_DATA FOR THIS EXERCISE_
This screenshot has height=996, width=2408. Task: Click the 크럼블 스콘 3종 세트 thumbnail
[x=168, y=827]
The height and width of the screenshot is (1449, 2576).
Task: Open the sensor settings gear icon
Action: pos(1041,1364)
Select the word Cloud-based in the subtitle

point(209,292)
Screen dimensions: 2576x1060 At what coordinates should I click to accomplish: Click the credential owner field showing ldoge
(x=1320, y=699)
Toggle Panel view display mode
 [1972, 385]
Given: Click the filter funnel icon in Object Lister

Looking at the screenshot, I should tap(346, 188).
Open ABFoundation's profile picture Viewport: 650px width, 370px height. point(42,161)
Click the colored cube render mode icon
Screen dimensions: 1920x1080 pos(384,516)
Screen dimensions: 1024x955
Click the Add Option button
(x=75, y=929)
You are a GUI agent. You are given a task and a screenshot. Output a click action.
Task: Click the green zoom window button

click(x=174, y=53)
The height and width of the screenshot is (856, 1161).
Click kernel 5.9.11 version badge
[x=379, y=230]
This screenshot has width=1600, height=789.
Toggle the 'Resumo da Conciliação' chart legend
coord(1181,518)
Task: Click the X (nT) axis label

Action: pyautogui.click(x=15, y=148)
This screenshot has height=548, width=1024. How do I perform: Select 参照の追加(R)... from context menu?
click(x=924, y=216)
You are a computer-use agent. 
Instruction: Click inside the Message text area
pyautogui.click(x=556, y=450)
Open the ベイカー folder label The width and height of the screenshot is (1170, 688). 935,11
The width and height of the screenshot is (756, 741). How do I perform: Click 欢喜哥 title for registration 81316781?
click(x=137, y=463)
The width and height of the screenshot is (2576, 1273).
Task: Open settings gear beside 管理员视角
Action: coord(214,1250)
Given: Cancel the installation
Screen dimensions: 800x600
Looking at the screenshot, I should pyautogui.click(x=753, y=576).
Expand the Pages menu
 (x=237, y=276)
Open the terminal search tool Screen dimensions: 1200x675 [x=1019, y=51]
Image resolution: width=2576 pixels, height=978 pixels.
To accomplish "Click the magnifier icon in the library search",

_GIVEN TASK_
Recast every line of the rows above as a JSON list of strings, one string per line, leaving out the blank lines.

_COMPLETE ANSWER_
[
  "This screenshot has height=996, width=2408. Task: Click the 크럼블 스콘 3종 세트 thumbnail",
  "[x=168, y=827]",
  "The height and width of the screenshot is (1449, 2576).",
  "Task: Open the sensor settings gear icon",
  "Action: pos(1041,1364)",
  "Select the word Cloud-based in the subtitle",
  "point(209,292)",
  "Screen dimensions: 2576x1060 At what coordinates should I click to accomplish: Click the credential owner field showing ldoge",
  "(x=1320, y=699)",
  "Toggle Panel view display mode",
  " [1972, 385]",
  "Given: Click the filter funnel icon in Object Lister",
  "Looking at the screenshot, I should tap(346, 188).",
  "Open ABFoundation's profile picture Viewport: 650px width, 370px height. point(42,161)",
  "Click the colored cube render mode icon",
  "Screen dimensions: 1920x1080 pos(384,516)",
  "Screen dimensions: 1024x955",
  "Click the Add Option button",
  "(x=75, y=929)",
  "You are a GUI agent. You are given a task and a screenshot. Output a click action.",
  "Task: Click the green zoom window button",
  "click(x=174, y=53)",
  "The height and width of the screenshot is (856, 1161).",
  "Click kernel 5.9.11 version badge",
  "[x=379, y=230]",
  "This screenshot has width=1600, height=789.",
  "Toggle the 'Resumo da Conciliação' chart legend",
  "coord(1181,518)",
  "Task: Click the X (nT) axis label",
  "Action: pyautogui.click(x=15, y=148)",
  "This screenshot has height=548, width=1024. How do I perform: Select 参照の追加(R)... from context menu?",
  "click(x=924, y=216)",
  "You are a computer-use agent. ",
  "Instruction: Click inside the Message text area",
  "pyautogui.click(x=556, y=450)",
  "Open the ベイカー folder label The width and height of the screenshot is (1170, 688). 935,11",
  "The width and height of the screenshot is (756, 741). How do I perform: Click 欢喜哥 title for registration 81316781?",
  "click(x=137, y=463)",
  "The width and height of the screenshot is (2576, 1273).",
  "Task: Open settings gear beside 管理员视角",
  "Action: coord(214,1250)",
  "Given: Cancel the installation",
  "Screen dimensions: 800x600",
  "Looking at the screenshot, I should pyautogui.click(x=753, y=576).",
  "Expand the Pages menu",
  " (x=237, y=276)",
  "Open the terminal search tool Screen dimensions: 1200x675 [x=1019, y=51]",
  "Image resolution: width=2576 pixels, height=978 pixels.",
  "To accomplish \"Click the magnifier icon in the library search\","
]